A Chinese investment bank is buying a U.S.-based ETF shop. Here's why.
"We have a long term global strategy to be the leading global IB in china and to expand,"
Elaine La Roche, senior advisor at China International Capital Corporation (
CICC) tells
MFWire. "Our priorities were first to expand our mainland footprint, then bring global asset allocation, tech, and methods into China and expand our global presence."
On July 11th CICC unveiled an
agreement to buy a 50.1 percent majority stake at
KraneShares.
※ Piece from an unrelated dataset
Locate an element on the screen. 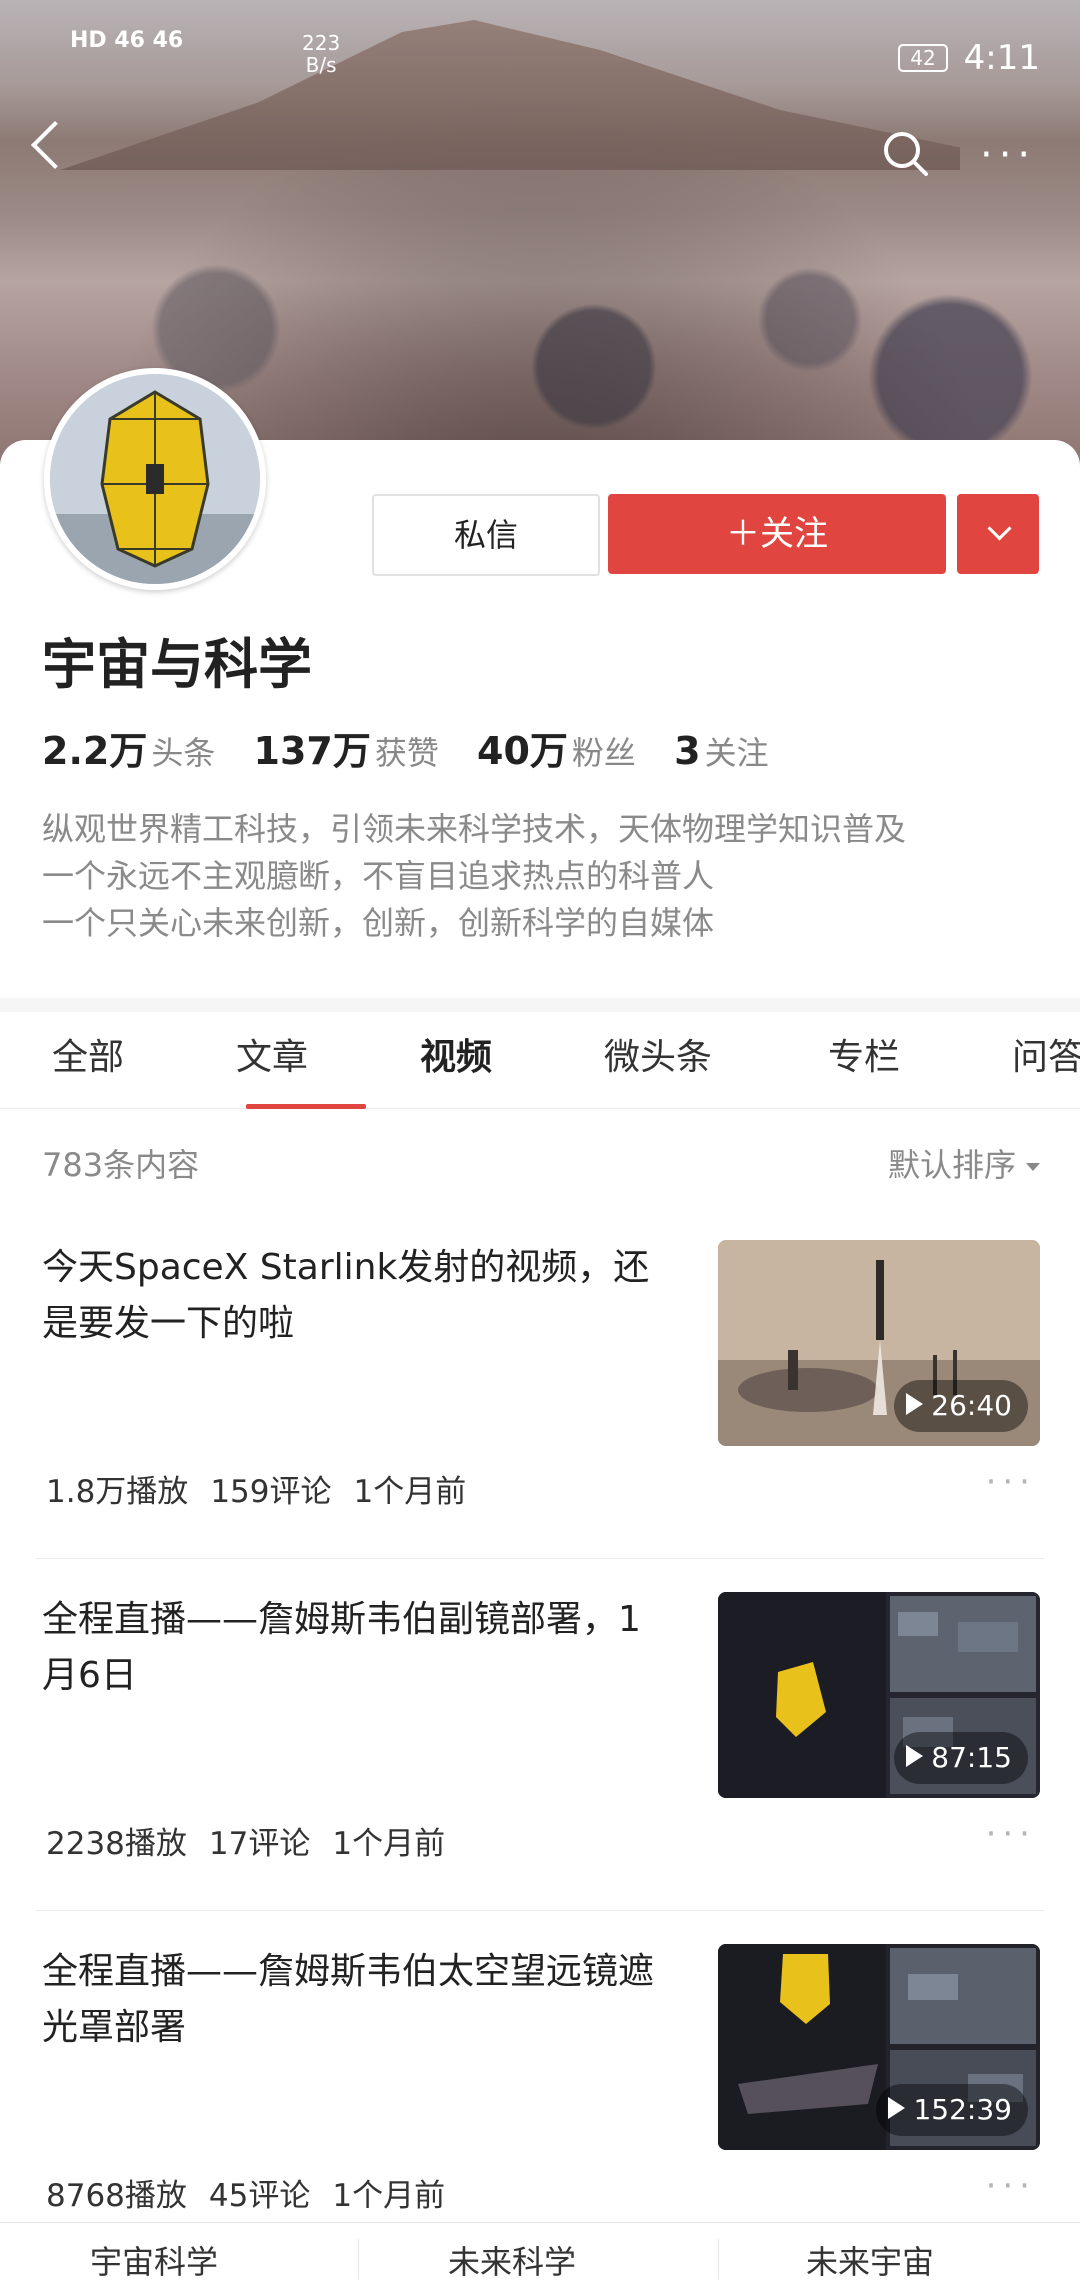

The partnership with KraneShares is a "complement to CICC long term business strategy" which includes plans to dramatically increase the breadth of offerings to the Chinese and global market, La Roche says.
Krane Funds offers five funds;
KraneShares Sacks New China ETF, KraneShares CSI China Internet ETF,
KraneShares Bosera MSCI China A Share ETF,
KraneShares E Fund China Commercial Paper ETF, and
KraneShares FTSE Emerging Markets Plus ETF.
La Roche enthusiastically says that the partnership with Krane will be long lasting, and calls the acquisition "mutually beneficial."
"Together we will grow KraneShares into a larger company with a broader array of options," La Roche says, adding that CICC also offers KraneShares a "broadened knowledge base...CICC is a global leader in research on companies.”
Beijing-based CICC was founded in 1995 and lays claim to being China's first joint venture investment bank.
CICC's New York office is the center for CICC's business operations in the Americas.